Сюжетную основу многих приговских циклов составляет как раз процесс слишком плотного слипания, своеобразного непристойного бракосочетания Поэта и Государства. Административная власть величественно подменяет собой классическую культурную традицию, требуя уже не смиренного служения, а полного и бесповоротного отождествления с собой:
Там, где с птенцом Катулл, со снегирем Державин
И Мандельштам с доверенным щеглом
А я с кем? — я с Милицанером милым
Пришли, осматриваемся кругом
Я тенью легкой, он же — тенью тени
А что такого? — всяк на свой манер
Там все — одно, ну — два, там просто все мы — птицы
И я, и он, и Милиционер
[133] Поэт делается почитаемым знамением Власти, ее священным идолом именно потому, что он погружен в унылый быт, обреченно моет посуду, часами стоит в очередях, ругается с продавщицами за кусок азу, жарит себе «котлеточку» и варит «маленький бульончик».
Я всю жизнь провел в мытье посуды
И в сложении возвышенных стихов
Мудрость жизненная вся моя отсюда
Оттого и нрав мой тверд и несуров
[134] Чем тривиальней обступающий Поэта быт, тем ближе он подбирается к эмпиреям Власти, тем тесней становится их союз и тем незыблемей выглядит заслуженное почетное место Поэта во властной иерархии. Диалектику этого союза и вызванные им символические инверсии подробно разбирает Марк Липовецкий: «Приговский „государственный поэт“ — это высшая форма существования „маленького человека“. Голос „маленького человека“ с его косноязычием и примитивизмом, который постоянно слышится в сочинениях „государственного поэта“, буквализирует скрытую логику Власти и тем самым остраняет утопию абсолютной метафизической гармонии»[135].
Косноязычный персонаж приговского проекта артистично жалуется и сетует, что его любят меньше, чем Пушкина.
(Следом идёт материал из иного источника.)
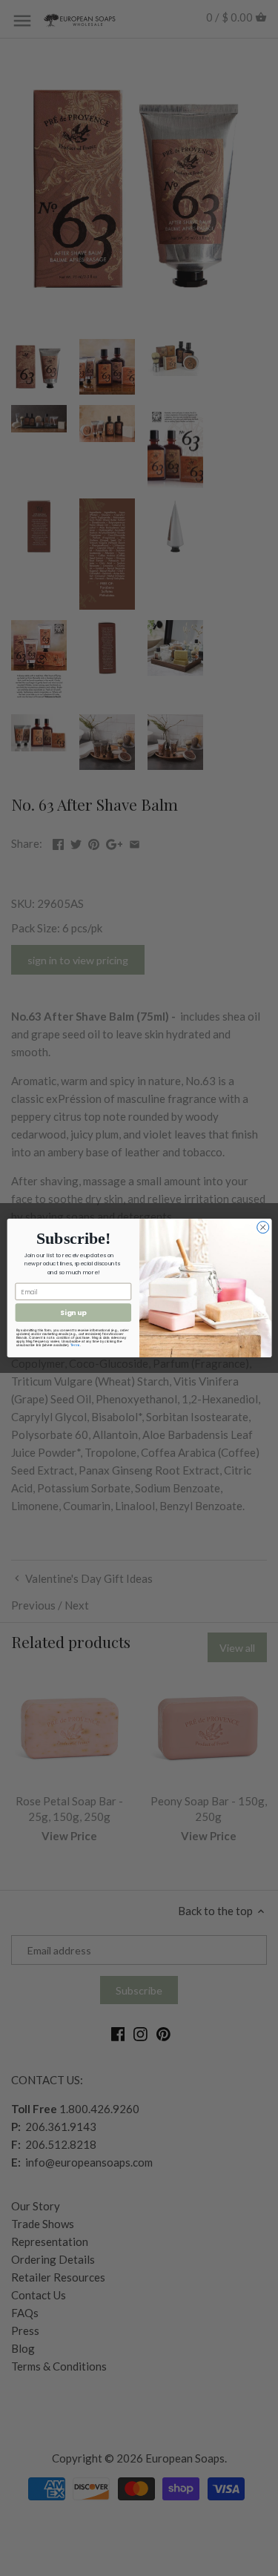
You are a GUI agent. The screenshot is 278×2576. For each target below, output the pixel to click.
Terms (74, 1345)
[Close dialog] (262, 1227)
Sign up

Только осознав свое нравственное превосходство над «солнцем русской поэзии», он наконец-то понимает, что сам Пушкиным и является.
Когда я размышляю о поэзии, как ей дальше быть
То понимаю, что мои современники должны меня больше,
чем Пушкина, любить.
<…>
А если они все-таки любят Пушкина больше, чем меня,
так это потому, что я добрый и честный: не поношу его,
не посягаю на его стихи, его славу, его честь
Да и как же я могу поносить все это, когда я тот самый
В проекте Пригова кульминационный момент отождествления Поэта с Властью, когда он достигает положения первого и единственного государственного поэта, парадоксальным образом есть также момент, когда Власть посрамлена и повержена, а ординарный человек обретает достоинство, свободу, независимость и экзистенциальную перспективу. Отсюда, наверное, и возникший у Пригова на рубеже 1980–1990-х годов повышенный интерес к феномену новой искренности, чуть позднее, в начале 2000-х, ставшему одним из самых спорных и обсуждаемых трендов современной русской поэзии[137].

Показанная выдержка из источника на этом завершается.